Entre-temps, le Premier ministre espagnol, Pedro Sanchez, s’est rendu à son tour dans « l’empire du Milieu » en insistant précisément sur le rôle potentiel de la Chine en tant que médiateur pour la paix : d’obstacle, la proximité sino-russe était devenue une opportunité, Pékin étant finalement reconnu comme l’un des rares sinon le seul État à même d’influer sur la stratégie de Poutine. C’était aller à l’encontre des observations du secrétaire général de l’OTAN, estimant que « la Chine n’est pas très crédible », ou des jusqu’au-boutistes de l’UE, tel le Président lituanien, pour qui « l’objectif de la Chine est de poursuivre cette guerre, de la rendre encore plus sanglante » (1).
C’est dans une optique semblable à celle de son homologue espagnol qu’Emmanuel Macron avait préparé son voyage, ce dont on ne pouvait que se réjouir. S’il existe un espoir, ténu, d’entrevoir, à terme, une chance de règlement politique de cet insupportable conflit, il passe, en effet, par une implication de la diplomatie chinoise aux côtés d’autres acteurs internationaux, notamment occidentaux, en plus des autorités ukrainiennes . Cependant, il y a encore loin de la coupe aux lèvres ! D’abord, on a du mal à comprendre l’intérêt qu’a vu le Président français à associer à son initiative la Présidente de la Commission européenne, qui épouse la ligne américaine, favorable à une « victoire militaire » du camp occidental et, en réalité, hostile à toute entremise de Pékin dans cette affaire. Ainsi, tandis que le chef de la diplomatie européenne, Josep Borrell, lui-même, avait tenu à souligner que « la Chine n’a franchi aucune ligne rouge pour nous » et que le partenariat entre Pékin et Moscou « est diplomatique, mais (que les Chinois) n’ont jamais développé d’alliance militaire », et même qu’ils souhaitaient « minimiser le risque d’être associés aux activités militaires russes », Ursula von der Leyen a, quant à elle, critiqué violemment la Chine pour son soutien à la Russie. Pour entamer des discussions, on peut mieux faire.

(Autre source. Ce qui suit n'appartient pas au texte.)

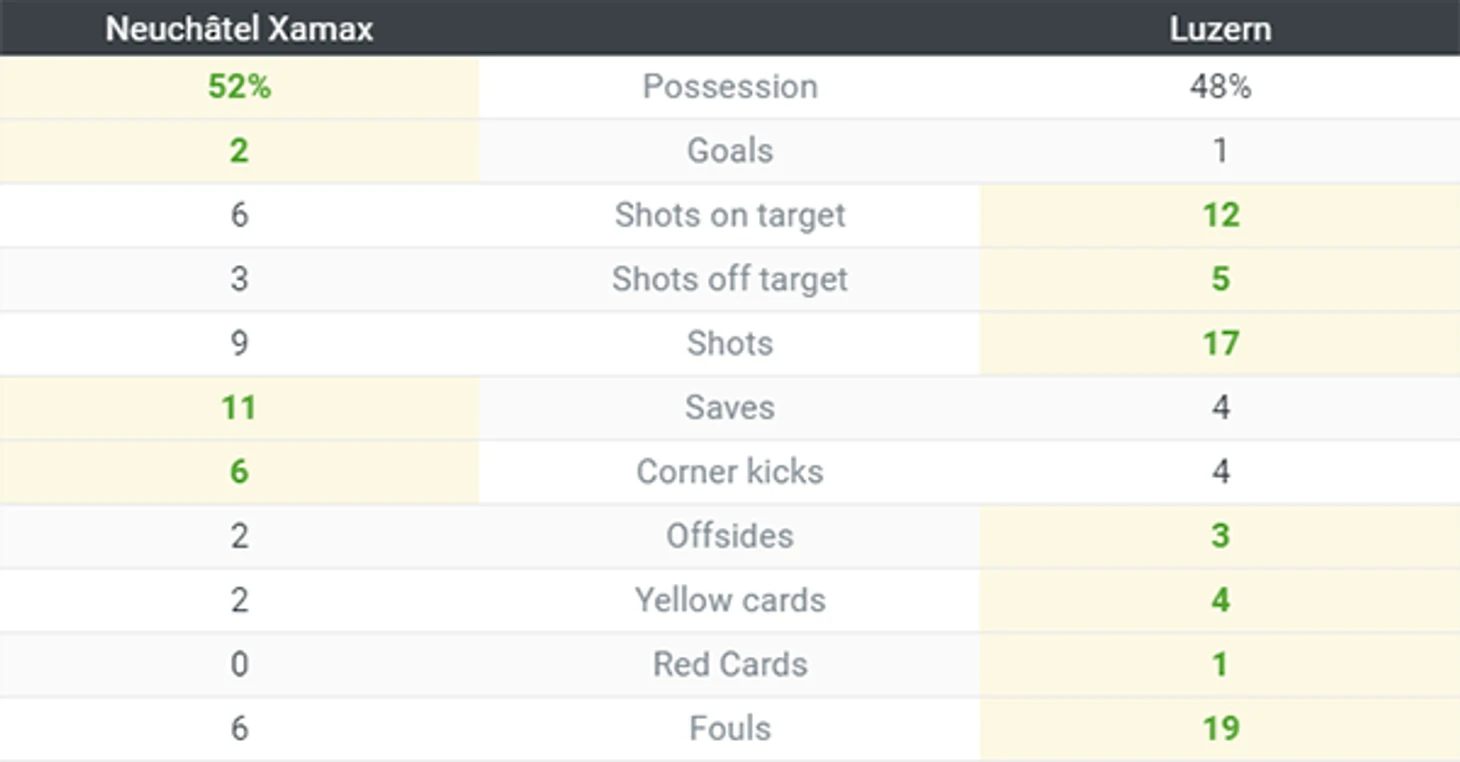The width and height of the screenshot is (1460, 762).
Task: Click the Offsides row label
Action: pos(730,536)
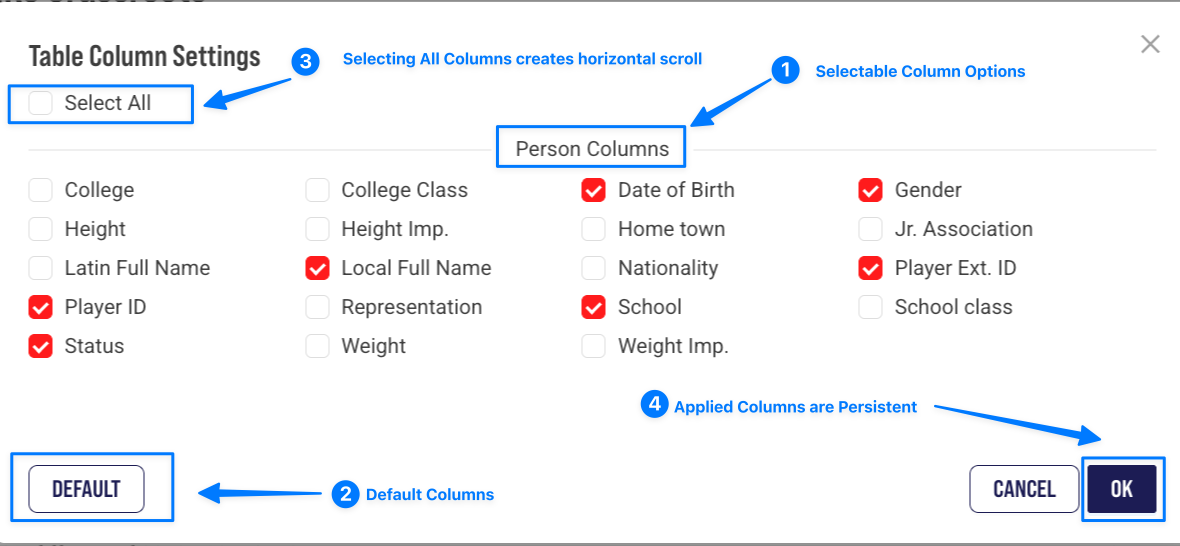Viewport: 1180px width, 546px height.
Task: Enable the Height column
Action: click(x=41, y=229)
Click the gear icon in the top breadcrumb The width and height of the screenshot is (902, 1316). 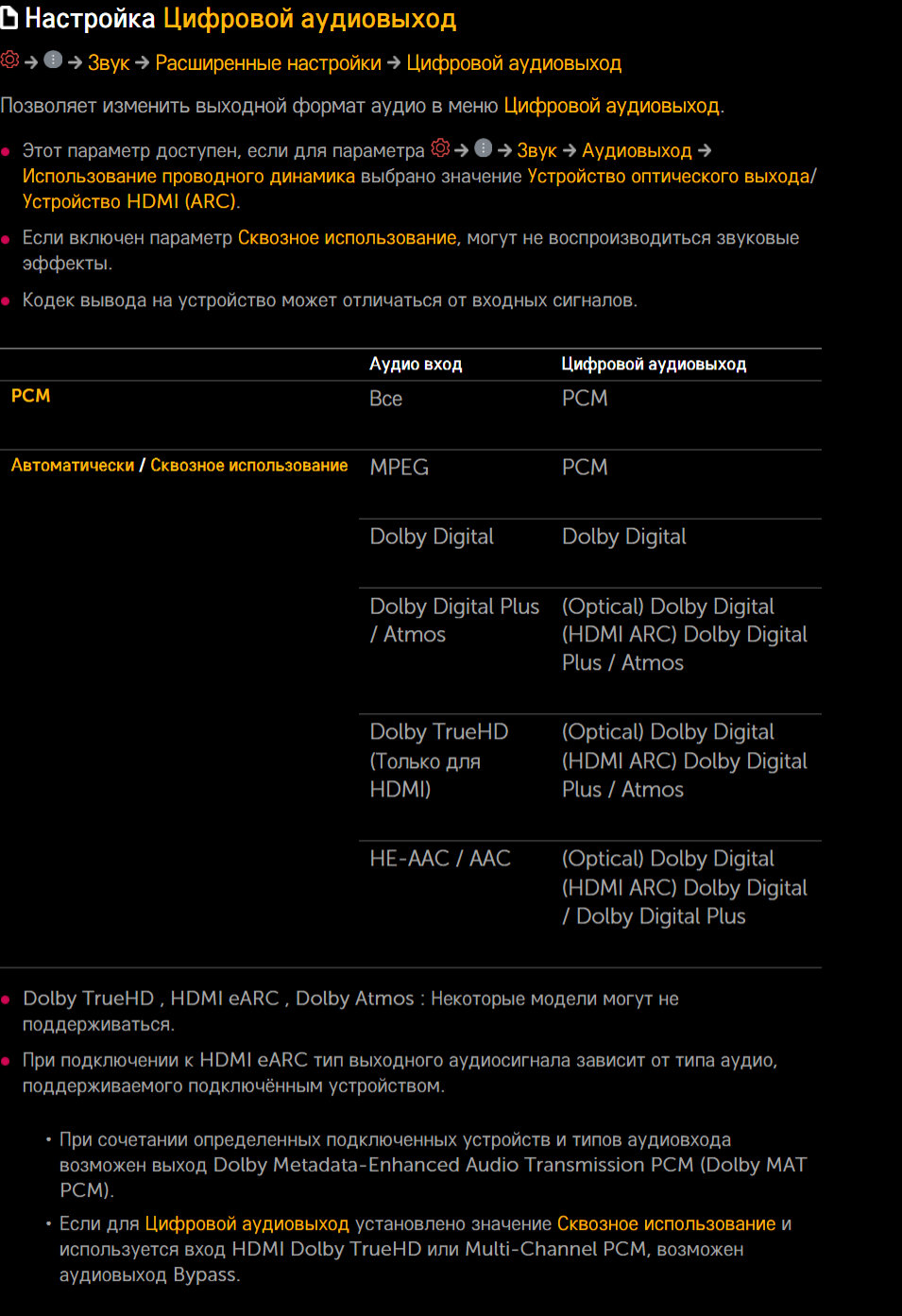10,60
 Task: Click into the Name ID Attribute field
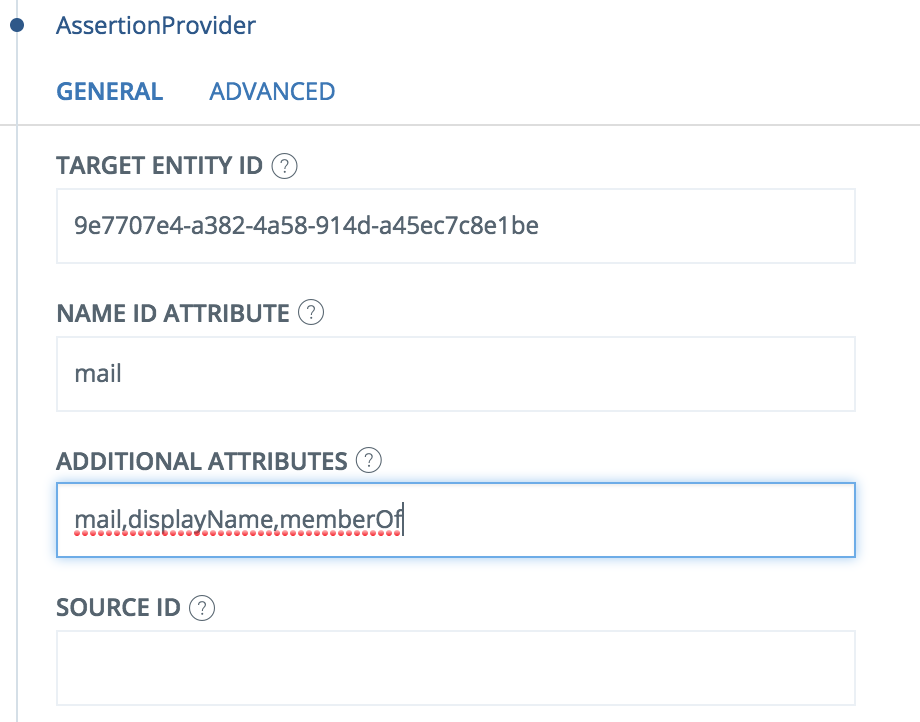point(456,374)
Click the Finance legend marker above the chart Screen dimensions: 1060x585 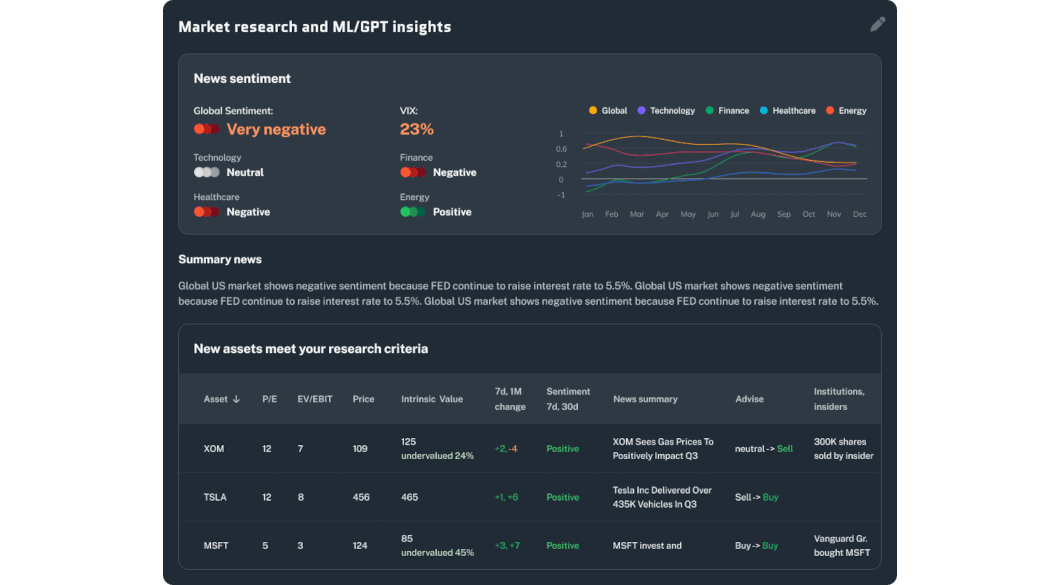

En outre, s’ils souhaitent réellement œuvrer pour une médiation de la Chine, Emmanuel Macron et d’autres dirigeants européens ne pourront faire l’économie d’une sérieuse négociation avec Washington : ils ne peuvent espérer de Pékin qu’il fasse efficacement pression sur Moscou sans rien modifier, en retour, aux options occidentales. Une chose est de désigner clairement l’agresseur et l’agressé, autre chose de continuer à miser sur une reddition sans condition du premier et à une domination sans limite de l’OTAN. On le voit : il reste du chemin à faire. La « re-connexion » avec Pékin est une bonne chose. À présent, il s’agit de creuser le sillon.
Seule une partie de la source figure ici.